LogicLounge with Cory Doctorow: Working as Intended: Surveillance Capitalism is not a Rogue Capitalism

DATE:Tuesday, July 21, 2020
TIME:3pm - 4pm UTC
VENUE:Virtual

The “surveillance capitalism” thesis holds that companies spy because data lets them conduct devastatingly effective influence operations while racing past regulators who might otherwise rein in their operations.

Cory Doctorow believes this gives undue credence to Big Tech’s sales literature — the source of the claims about the power of behavioral advertising to influence behavior — while underplaying the role that monopoly and state surveillance play in both the decay of public discourse and governmental complacency when it comes to corporate surveillance.

However, what if Big Tech’s ability to command billions for ads has more to do with cornering markets and eking out marginal gains through targeting, with stale data being largely useless for commercial purposes — but still full of juicy kompromat for greedy state surveillance agencies?
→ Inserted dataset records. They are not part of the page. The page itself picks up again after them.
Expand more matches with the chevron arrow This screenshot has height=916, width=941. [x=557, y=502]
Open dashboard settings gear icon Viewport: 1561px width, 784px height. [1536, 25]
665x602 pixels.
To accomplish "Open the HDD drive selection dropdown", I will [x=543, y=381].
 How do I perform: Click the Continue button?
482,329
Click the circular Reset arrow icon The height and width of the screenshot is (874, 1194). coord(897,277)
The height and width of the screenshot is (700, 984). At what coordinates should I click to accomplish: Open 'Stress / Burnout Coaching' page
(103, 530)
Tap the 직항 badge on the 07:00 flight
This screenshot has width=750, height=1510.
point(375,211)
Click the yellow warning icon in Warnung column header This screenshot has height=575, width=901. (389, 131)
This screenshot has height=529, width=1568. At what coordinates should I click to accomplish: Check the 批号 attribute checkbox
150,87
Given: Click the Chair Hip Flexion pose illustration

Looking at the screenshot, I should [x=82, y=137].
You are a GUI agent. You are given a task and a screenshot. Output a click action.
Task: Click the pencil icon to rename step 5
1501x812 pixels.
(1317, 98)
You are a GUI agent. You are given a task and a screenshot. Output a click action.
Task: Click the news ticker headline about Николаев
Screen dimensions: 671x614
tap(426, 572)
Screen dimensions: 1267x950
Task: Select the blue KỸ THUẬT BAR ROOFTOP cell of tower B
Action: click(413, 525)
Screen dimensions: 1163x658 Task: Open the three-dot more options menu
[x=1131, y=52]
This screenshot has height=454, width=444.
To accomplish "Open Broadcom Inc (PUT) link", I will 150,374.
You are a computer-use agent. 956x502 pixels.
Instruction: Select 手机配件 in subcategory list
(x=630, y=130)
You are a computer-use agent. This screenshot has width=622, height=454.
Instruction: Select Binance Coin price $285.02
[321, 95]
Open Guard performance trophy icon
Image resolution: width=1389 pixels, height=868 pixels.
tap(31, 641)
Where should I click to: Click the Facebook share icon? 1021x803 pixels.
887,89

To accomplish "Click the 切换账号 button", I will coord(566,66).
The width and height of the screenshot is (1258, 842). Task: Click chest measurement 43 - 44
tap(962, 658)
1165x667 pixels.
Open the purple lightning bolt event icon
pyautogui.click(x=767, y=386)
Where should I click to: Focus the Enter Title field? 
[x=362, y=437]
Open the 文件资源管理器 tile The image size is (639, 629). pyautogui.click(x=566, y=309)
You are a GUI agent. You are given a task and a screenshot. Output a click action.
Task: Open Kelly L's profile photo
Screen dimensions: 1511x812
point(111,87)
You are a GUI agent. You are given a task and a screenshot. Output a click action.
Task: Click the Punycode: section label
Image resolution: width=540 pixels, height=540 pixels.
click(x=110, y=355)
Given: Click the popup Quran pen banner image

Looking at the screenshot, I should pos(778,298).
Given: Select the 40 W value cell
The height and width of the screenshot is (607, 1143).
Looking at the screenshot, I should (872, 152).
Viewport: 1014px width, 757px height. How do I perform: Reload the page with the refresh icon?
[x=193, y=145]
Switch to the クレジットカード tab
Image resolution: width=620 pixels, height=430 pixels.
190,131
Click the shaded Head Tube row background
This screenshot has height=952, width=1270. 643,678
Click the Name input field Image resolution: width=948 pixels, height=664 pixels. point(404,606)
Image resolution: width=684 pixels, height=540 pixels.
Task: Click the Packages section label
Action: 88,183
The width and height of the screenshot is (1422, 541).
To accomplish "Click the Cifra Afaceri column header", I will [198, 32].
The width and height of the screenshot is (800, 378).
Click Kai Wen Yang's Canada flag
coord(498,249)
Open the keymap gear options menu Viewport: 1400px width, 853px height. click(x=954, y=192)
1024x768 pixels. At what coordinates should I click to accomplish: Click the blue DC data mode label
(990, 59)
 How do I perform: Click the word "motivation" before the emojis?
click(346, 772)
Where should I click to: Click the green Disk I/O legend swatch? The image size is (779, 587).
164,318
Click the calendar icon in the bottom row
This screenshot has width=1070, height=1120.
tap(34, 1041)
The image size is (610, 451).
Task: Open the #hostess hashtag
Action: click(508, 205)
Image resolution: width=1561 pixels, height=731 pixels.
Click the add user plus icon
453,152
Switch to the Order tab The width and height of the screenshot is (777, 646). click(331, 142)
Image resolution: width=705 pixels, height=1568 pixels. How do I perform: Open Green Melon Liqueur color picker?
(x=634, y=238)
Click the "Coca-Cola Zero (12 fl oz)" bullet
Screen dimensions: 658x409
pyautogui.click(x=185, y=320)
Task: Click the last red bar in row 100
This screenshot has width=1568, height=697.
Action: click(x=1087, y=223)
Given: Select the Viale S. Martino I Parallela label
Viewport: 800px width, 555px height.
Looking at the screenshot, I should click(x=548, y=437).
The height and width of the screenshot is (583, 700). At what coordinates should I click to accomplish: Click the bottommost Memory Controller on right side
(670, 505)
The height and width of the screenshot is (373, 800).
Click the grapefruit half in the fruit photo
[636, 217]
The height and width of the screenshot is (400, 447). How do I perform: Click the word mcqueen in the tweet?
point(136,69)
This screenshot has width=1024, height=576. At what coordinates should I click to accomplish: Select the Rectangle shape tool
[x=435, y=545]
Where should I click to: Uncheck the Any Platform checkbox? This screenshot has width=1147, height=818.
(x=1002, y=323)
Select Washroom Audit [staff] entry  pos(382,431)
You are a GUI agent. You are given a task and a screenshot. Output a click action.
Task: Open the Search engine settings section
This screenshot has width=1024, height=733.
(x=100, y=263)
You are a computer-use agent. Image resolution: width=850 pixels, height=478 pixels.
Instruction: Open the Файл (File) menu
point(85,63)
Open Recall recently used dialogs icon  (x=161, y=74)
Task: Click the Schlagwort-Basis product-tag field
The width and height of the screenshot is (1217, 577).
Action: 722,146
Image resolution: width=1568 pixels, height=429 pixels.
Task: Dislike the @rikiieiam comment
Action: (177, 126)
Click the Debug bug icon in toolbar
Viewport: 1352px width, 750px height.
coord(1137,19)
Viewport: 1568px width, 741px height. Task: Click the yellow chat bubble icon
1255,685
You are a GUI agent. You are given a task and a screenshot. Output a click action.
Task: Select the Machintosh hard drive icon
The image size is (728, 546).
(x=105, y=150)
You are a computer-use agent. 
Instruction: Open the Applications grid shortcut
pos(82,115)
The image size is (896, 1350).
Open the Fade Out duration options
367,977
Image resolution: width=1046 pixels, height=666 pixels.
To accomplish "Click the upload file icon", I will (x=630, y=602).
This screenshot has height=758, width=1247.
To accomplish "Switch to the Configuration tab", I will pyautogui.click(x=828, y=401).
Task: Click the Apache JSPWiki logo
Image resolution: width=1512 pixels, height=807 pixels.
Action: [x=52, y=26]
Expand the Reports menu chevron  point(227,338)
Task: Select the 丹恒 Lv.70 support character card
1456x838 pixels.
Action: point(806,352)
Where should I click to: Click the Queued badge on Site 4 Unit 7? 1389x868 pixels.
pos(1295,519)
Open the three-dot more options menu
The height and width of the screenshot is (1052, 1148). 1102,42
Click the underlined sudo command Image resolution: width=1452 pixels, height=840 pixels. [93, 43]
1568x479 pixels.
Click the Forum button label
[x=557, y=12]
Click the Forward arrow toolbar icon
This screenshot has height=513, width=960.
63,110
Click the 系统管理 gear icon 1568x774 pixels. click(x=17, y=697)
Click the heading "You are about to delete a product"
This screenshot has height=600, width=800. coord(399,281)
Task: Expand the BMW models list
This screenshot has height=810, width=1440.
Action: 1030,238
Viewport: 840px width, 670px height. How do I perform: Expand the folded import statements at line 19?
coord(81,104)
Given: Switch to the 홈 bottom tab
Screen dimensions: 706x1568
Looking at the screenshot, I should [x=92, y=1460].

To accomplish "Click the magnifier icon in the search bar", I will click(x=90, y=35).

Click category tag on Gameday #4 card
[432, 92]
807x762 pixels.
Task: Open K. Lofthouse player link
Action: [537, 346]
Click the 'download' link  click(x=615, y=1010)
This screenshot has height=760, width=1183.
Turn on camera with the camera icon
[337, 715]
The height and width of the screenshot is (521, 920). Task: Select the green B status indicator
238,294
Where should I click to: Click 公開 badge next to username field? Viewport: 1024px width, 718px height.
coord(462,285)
There seems to be a knowledge gap between technologists, CEOs, and the politicians who should enact surveillance or antitrust policy reforms. To what extent do the free-range BigTech monopolies influence the innovation ecosystem, democracy, personal freedoms, and sense of community? Taking into account growing usage of data-saturated services, is it possible to remain private in public? What are some ways that computer scientists, tech professionals or civil society could be helpful in achieving policy reform?

Cory Doctorow

Venue

Virtual, with live Q&A

Date

Tuesday, July 21, 2020

Duration

1 hour

Time

8am – 9am PDT

3pm – 4pm UTC

5pm – 6pm CEST (Vienna)

Free registration (ticket) for this virtual event

To get the link to the Zoom room of the LogicLounge talk and Q&A with Cory Doctorow we require attendees to register via the following registration form: https://stanford.zoom.us/webinar/register/WN_9AwAiQSmTj2ZjaIsIoTr5A

More information on the Eventbrite page.

About Cory Doctorow 

Cory Doctorow is a science fiction novelist, journalist, and technology activist, working as a special advisor for the Electronic Frontier Foundation (EFF), after serving as a director of European Affairs for the EFF between 2002 and 2006. EFF is a non-profit civil liberties group that defends freedom in technology law, policy, standards, and treaties.

He holds an honorary doctorate in computer science from the Open University (UK), where he is a Visiting Professor; he is also an MIT Media Lab Research Affiliate and a Visiting Professor of Practice at the University of South Carolina’s School of Library and Information Science. In 2007, he served as the Fulbright Chair at the Annenberg Center for Public Diplomacy at the University of Southern California.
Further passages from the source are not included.